Timestamps Opening Dialogue 0:00 Introductions 1:44 Infrapolitics and identity politics 6:15 Going from small acts of resistance to organized strategic initiatives 8:30 Movement towards culture-first politics 14:15 College campuses and the types of political action occurring contemporarily 20:55 Why is a racial narrative appealing to people in a position to shape the public? 27:54 Summarization of concepts covered so far Q&A Begins 32:12 Discussion universal student loan forgiveness and means testing 35:40 January 6th Storming in DC, policing and extremism 43:48 Obama 45:46 American Labor Party Renaissance? 52:29 Anthropocentrism, academia and neo-liberalism 57:00 Is there value in electoral organizing? Let’s examine Georgia’s senate flip 1:03:15 Framing of COVID’s effect on people of color in the media 1:05:48 Two party polarization and American democracy 1:08:45 Conclusion and Adolph L. Reed Jr's upcoming projects
Haha I love when Professor Reed apologizes after his answers. He never really needs to, but it is always endearing. Thanks for the interesting interview!
It seems like McDonald's program to place more black and Hispanics in its upper management (and programs like it) is sort of a "trickle down integration" that will help the working class as much as trickle down economics did.
Are you arguing, on that basis, that minorities should work in even smaller numbers in upper-management positions at those corporations and others like it? I apologize if I'm constructing a straw man, but the way you present your argument makes that inference highly plausible.

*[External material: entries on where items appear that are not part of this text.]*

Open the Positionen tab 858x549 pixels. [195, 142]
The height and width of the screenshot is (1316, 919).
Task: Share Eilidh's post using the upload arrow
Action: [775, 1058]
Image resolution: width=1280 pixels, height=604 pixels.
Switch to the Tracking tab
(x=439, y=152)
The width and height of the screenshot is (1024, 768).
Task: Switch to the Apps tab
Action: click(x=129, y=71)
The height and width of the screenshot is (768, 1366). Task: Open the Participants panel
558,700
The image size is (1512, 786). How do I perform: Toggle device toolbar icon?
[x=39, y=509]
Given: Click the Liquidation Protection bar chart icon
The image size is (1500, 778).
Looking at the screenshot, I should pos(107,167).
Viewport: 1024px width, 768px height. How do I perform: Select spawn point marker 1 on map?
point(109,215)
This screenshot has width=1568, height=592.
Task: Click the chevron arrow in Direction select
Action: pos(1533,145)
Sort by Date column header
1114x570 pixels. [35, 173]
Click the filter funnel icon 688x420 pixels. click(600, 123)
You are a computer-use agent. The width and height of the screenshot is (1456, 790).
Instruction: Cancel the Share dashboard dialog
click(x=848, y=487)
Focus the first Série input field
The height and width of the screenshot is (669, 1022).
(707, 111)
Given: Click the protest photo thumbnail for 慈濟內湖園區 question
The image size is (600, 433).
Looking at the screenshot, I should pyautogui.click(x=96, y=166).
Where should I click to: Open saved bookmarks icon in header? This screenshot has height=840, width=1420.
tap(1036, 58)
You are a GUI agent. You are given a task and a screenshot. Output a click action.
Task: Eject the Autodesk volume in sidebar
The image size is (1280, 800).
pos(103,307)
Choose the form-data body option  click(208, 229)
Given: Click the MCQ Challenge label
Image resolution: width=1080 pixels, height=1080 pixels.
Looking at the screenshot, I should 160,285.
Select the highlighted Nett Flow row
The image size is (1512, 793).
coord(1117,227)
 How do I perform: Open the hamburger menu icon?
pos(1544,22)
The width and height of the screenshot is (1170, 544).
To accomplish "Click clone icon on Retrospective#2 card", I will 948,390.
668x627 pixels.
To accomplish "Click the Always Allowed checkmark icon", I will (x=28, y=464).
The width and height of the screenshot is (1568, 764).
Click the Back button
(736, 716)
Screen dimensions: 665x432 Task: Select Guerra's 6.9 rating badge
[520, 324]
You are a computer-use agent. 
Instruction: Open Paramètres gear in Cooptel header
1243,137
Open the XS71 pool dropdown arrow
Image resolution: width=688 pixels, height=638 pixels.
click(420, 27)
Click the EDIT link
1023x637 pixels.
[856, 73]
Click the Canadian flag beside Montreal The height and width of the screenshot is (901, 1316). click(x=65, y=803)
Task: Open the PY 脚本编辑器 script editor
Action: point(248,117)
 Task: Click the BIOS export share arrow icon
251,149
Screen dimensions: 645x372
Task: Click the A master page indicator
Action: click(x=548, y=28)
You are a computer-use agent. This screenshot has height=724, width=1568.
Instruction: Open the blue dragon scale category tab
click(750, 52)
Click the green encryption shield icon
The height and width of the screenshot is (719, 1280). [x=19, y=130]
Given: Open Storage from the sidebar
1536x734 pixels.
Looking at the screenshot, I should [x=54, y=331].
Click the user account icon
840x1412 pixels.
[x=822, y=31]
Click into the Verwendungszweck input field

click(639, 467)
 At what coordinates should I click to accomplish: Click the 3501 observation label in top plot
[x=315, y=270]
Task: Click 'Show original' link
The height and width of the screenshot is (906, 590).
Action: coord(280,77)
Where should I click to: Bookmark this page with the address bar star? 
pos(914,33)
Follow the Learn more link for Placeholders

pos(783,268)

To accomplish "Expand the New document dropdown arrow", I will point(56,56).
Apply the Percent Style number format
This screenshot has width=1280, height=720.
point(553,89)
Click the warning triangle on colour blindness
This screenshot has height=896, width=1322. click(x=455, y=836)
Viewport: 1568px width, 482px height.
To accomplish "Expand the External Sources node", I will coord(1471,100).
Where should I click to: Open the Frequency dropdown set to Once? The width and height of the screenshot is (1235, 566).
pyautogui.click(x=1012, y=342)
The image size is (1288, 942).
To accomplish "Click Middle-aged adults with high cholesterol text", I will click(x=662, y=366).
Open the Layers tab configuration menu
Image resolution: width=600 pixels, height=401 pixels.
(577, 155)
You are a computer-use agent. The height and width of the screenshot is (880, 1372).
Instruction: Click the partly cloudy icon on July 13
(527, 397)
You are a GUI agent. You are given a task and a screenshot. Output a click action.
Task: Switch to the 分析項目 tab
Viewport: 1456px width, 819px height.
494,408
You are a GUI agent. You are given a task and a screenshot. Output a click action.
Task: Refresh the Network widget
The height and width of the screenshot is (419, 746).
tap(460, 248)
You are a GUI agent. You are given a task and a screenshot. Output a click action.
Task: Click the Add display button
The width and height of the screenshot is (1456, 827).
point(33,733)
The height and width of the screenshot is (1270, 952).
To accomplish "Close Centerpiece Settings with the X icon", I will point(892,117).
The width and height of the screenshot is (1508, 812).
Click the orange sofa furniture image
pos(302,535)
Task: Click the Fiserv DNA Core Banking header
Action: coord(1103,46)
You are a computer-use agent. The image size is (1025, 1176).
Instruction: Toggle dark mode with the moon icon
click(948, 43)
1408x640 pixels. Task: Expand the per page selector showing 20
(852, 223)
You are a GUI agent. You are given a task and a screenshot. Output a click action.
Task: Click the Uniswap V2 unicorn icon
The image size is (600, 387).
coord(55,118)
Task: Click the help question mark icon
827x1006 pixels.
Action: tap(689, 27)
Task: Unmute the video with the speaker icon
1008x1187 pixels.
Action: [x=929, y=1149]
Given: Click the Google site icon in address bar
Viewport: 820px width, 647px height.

@@hughmac13 Think it's affirming the consequent - ceteris paribus, raytheon and management shouldn't exist, but it's probably better they don't discriminate while they do
@@hughmac13 I'm arguing that putting, as Cornell West does, "black faces in high places" does nothing to ensure a fairer workplace top to bottom and, moreover, satiates management that they are "woke." The point is that these organizations assume, like the country did after electing Obama, that having a black person at the top will filter down, but it never does.
@@darensweeney5925 I'm familiar with brother Cornel's dictum, and I agree, with respect to the development of democracy in the workplace and with the notion that such initiatives are intended primarily to satisfy the board's, shareholders', and management's desire to feel and appear "woke." But I still suspect that beneficial change can be effected by creating more upward minority mobility. It makes a difference, in the first place, in the lives of the people directly affected; and if the initiative were on a sufficiently large scale I think it would produce social and cultural change-albeit more slowly than other universal-scale projects. For those reasons I hesitate to dismiss such initiatives wholesale, even if the intentions are spurious. The more a minority middle class is normativized the better, in my opinion.
This was done already and is used as a mechanism of control. Blacks were used on plantations to police other blacks. Polish people were used in the same fashion in the Nazi camps. Southern trustees were prisoners who did the same thing. The gate that is being kept closed is class related and the means to keep a minority safe and exploitable is largely psychological. Simplistic measures like this are highly effective and never benefit the masses.
Democracy and equality are the same thing, namely everyone having equal control by virtue of owning equal wealth. And so, as everyone has a different ability to produce wealth, the only solution is for everyone willing to keep only enough for a comfortable life.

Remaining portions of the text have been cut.